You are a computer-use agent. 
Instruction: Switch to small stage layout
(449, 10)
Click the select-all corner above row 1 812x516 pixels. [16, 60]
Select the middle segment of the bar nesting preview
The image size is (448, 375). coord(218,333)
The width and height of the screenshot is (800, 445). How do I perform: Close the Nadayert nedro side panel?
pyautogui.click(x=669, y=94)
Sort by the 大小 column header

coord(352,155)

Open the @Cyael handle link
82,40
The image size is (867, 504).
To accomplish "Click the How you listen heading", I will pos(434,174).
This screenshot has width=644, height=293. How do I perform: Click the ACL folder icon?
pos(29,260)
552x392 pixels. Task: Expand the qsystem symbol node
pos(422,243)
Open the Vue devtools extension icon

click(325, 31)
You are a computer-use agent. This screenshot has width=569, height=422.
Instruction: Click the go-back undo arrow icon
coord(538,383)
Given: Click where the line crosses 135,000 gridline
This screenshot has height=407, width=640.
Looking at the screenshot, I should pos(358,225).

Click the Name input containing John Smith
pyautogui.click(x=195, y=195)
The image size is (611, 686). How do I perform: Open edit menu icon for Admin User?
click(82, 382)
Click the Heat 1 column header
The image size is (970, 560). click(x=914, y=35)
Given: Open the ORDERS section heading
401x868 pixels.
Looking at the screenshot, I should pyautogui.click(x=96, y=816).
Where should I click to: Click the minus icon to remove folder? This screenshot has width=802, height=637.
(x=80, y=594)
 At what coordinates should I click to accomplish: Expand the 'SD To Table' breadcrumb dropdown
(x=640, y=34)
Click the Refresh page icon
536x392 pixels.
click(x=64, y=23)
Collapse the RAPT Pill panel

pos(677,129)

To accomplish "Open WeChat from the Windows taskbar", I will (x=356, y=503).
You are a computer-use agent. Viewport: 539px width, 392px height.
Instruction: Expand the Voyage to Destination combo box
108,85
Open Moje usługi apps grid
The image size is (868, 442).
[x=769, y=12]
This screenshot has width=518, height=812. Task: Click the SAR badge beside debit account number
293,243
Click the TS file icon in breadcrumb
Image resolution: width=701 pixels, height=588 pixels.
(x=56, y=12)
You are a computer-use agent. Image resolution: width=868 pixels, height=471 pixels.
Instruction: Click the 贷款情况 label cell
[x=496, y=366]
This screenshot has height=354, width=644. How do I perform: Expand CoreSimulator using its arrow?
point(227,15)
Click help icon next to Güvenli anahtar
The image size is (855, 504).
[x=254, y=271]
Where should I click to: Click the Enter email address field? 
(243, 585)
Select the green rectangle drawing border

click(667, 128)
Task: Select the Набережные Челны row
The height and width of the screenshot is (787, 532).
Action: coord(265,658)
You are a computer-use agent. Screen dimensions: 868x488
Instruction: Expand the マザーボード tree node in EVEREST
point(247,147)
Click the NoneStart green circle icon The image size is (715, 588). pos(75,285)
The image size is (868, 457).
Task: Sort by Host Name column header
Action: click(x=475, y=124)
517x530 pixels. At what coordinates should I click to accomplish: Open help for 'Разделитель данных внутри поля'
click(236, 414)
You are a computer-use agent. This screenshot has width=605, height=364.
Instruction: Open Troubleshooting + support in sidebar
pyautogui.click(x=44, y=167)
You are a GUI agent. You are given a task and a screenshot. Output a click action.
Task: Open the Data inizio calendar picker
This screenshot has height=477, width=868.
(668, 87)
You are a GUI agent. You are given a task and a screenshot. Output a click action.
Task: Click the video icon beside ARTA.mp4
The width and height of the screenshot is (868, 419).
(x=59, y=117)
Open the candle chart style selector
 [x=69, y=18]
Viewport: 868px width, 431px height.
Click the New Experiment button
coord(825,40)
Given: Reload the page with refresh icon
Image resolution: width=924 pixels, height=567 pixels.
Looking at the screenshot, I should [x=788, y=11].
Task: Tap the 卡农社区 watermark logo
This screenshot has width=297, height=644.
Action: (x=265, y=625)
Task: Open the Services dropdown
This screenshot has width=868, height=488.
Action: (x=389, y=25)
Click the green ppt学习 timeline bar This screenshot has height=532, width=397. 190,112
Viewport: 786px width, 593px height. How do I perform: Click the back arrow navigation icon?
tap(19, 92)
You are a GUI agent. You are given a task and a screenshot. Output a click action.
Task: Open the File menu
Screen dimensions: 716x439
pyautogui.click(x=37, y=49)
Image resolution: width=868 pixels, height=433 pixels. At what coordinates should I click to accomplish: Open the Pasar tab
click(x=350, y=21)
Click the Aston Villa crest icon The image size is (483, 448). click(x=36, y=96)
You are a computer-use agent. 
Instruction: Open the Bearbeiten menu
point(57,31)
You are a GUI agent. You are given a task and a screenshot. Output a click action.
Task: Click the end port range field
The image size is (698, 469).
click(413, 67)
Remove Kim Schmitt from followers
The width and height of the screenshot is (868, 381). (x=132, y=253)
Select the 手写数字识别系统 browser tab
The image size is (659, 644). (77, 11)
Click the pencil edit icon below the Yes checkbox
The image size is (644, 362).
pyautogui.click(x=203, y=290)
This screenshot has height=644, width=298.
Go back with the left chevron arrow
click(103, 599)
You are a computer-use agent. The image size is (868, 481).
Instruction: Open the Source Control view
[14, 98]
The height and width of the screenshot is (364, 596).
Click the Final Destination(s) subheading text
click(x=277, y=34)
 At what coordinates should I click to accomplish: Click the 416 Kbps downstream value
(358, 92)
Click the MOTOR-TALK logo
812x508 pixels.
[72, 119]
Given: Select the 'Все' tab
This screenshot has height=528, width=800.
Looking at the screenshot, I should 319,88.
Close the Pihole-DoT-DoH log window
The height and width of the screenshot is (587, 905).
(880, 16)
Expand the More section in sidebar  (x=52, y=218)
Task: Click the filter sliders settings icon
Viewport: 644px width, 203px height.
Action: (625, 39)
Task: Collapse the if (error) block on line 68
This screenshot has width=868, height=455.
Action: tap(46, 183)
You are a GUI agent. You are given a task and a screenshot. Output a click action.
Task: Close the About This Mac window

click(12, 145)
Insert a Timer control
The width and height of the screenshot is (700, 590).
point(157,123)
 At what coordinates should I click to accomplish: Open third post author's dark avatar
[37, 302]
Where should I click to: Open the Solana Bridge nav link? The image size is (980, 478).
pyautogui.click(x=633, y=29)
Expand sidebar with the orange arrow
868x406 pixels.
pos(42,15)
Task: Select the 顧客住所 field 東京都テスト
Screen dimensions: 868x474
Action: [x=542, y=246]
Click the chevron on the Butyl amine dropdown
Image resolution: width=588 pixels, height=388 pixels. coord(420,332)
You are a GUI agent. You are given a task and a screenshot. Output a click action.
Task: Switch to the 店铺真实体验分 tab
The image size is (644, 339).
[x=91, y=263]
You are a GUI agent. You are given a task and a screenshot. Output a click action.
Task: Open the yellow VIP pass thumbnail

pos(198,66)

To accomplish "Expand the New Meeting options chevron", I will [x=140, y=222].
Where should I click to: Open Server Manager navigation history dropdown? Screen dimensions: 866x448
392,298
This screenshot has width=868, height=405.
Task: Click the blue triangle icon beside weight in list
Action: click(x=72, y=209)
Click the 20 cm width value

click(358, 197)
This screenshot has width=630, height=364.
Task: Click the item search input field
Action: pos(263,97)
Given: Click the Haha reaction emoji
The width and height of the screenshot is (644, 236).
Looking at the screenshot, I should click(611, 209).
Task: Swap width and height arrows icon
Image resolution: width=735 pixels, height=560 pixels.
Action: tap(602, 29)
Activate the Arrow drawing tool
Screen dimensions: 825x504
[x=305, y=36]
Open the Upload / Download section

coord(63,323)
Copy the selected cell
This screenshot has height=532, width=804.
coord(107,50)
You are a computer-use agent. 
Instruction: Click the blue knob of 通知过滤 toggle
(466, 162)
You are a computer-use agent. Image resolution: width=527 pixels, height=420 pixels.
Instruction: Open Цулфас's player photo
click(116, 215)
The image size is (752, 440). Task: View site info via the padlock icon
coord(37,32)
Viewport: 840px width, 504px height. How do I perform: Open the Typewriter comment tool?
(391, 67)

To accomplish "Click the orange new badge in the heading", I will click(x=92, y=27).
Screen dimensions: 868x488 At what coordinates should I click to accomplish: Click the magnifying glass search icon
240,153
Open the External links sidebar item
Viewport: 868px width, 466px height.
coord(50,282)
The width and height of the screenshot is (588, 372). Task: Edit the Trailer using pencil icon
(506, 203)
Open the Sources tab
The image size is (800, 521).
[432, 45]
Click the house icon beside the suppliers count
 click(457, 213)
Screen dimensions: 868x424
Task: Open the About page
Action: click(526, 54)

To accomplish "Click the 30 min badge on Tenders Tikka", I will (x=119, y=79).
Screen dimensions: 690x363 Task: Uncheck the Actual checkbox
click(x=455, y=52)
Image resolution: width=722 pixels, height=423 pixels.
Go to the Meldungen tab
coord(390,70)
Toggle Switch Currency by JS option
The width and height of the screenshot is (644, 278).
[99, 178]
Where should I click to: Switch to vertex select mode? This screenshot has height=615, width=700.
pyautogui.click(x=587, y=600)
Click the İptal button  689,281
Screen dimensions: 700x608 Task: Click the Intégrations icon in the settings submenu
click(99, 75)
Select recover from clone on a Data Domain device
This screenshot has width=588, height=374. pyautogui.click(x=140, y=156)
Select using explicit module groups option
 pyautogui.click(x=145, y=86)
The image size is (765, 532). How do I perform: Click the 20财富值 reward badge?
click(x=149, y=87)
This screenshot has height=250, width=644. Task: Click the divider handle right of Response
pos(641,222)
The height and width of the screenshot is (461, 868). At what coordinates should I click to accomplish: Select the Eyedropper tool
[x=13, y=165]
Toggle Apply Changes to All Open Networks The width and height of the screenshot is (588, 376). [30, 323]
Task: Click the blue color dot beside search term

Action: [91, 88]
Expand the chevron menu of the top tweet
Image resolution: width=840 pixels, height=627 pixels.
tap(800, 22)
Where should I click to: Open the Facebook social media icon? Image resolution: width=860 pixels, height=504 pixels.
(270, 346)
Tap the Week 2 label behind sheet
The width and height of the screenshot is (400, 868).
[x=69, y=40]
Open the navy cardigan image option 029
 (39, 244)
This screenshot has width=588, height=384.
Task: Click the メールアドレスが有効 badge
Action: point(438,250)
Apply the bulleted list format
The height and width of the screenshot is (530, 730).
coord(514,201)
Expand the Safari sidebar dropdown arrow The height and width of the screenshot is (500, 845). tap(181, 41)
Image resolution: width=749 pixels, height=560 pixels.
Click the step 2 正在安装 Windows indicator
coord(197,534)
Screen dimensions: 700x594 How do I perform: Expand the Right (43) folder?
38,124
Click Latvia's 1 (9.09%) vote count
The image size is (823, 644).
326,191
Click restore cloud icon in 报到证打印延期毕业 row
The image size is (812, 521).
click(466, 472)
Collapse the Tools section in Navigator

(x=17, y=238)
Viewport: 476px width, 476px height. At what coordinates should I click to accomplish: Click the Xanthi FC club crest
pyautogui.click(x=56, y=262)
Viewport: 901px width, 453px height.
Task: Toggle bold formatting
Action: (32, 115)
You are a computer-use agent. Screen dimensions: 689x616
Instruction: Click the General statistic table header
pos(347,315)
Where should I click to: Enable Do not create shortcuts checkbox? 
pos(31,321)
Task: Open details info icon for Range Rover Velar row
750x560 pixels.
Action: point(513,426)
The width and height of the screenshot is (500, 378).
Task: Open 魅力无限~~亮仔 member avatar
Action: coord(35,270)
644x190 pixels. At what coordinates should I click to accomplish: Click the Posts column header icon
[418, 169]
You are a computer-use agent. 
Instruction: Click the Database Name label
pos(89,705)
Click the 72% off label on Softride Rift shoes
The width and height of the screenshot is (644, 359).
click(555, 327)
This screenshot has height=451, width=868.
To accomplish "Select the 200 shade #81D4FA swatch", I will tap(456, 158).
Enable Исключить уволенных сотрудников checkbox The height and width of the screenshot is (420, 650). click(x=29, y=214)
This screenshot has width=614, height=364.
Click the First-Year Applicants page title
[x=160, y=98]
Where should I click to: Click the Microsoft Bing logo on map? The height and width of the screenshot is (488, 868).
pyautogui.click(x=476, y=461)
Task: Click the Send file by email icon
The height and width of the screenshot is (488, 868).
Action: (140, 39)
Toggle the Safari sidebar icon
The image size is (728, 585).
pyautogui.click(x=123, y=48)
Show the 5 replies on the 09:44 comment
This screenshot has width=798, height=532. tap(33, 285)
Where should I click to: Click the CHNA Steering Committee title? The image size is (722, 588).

WORK INSTRUCTIONS - Retype the listing from its first line onward, stopping after the line that contains "The image size is (867, 504)." has been retyped in full.

ANSWER SPACE -
You are a computer-use agent. 
Instruction: Switch to small stage layout
(449, 10)
Click the select-all corner above row 1 812x516 pixels. [16, 60]
Select the middle segment of the bar nesting preview
The image size is (448, 375). coord(218,333)
The width and height of the screenshot is (800, 445). How do I perform: Close the Nadayert nedro side panel?
pyautogui.click(x=669, y=94)
Sort by the 大小 column header

coord(352,155)

Open the @Cyael handle link
82,40
The image size is (867, 504).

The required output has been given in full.